Why the Trinity Matters (Part 2)

In my previous column,1 I examined the significance of the Trinity from the practical aspect of how the doctrine affects our relationship with God. I continue in this by turning to biblical theology and how it may be affected by our understanding of the Trinity, and in particular, our view of the Son in the Trinity. Viewing the Son as somehow coming into existence through an eternal begetting radically alters the theological import of key Christological passages.

Perhaps the most significant of these passages is Philippians 2:5-8. Theologians label this passage as the kenosis, coining the name based on the Greek verb in verse 7, often translated as “emptying himself.” The intersection of our view of the Trinity with this passage has significant theological implications.

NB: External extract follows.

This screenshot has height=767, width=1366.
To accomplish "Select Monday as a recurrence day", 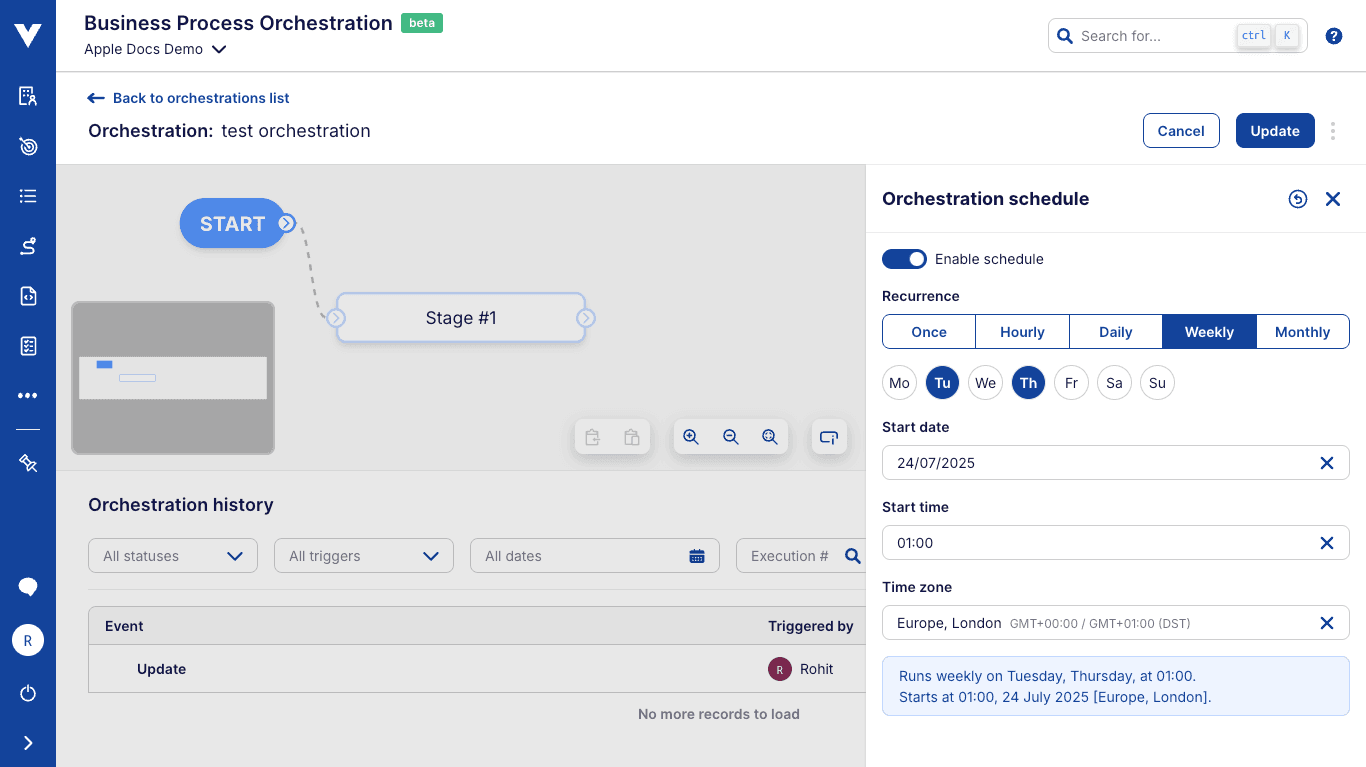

In Philippians 2, Paul appeals to the believers in that city not to center their thoughts and actions on self-glory and self-interest, but to practice humility, esteeming others better than themselves (Phil. 2:3). Thus, one should not merely watch out for his or her own interests but should watch to protect other’s interests as well (vs. 4). On what basis, though, ought we to behave in this manner? Paul appeals to the example of Christ for the grounding concepts.

He begins his argument by appealing to the Philippians to let the mind of Christ dwell in them. Here “mind” is akin to our idea of “mindset,” that is, the operating philosophy that guides the mind’s thinking. But what is this Christly mindset? Paul explains it in verses 6-8. In his opening phrase, “who, though he was in the form of God.” Letting Scripture interpret Scripture, we find this same Greek word used in verse 7, when Christ took upon Himself the “form of a servant,” which is restated as “being born in the likeness of men.” Christ really became a servant and a human.

We do not believe in the heresy of Docetism which asserts that Jesus only appeared to be human but that He never really became so. Taking the “form” of a servant thus denotes that He really became a servant, but the “taking” shows that this servanthood was not something naturally His. Nonetheless, He truly became a servant. Being in the “form” of God, however, is not something Christ took or became. The Greek participle indicates a continuous state of being in the “form” of God, with no hint atbecoming deity. Paul is thus saying that prior to the incarnation, Jesus was essentially and always God. Yet as One who is fully and continuously deity, He did not selfishly clutch what was His by right—the functions and privileges of His deity—but emptied Himself of those rights and privileges to assume the functions and rights of a servant—literally, a low-ranking slave.

Paul’s point is twofold. First, Jesus was essentially God, possessing all the divine rights and privileges, yet He did not guard them selfishly. He sacrificially divested Himself voluntarily of those rights and privileges for a more noble purpose than self-interest, namely to save us. As followers of Christ, Paul called the Philippians to follow this example by divesting themselves of self-interest and sacrificially serving others.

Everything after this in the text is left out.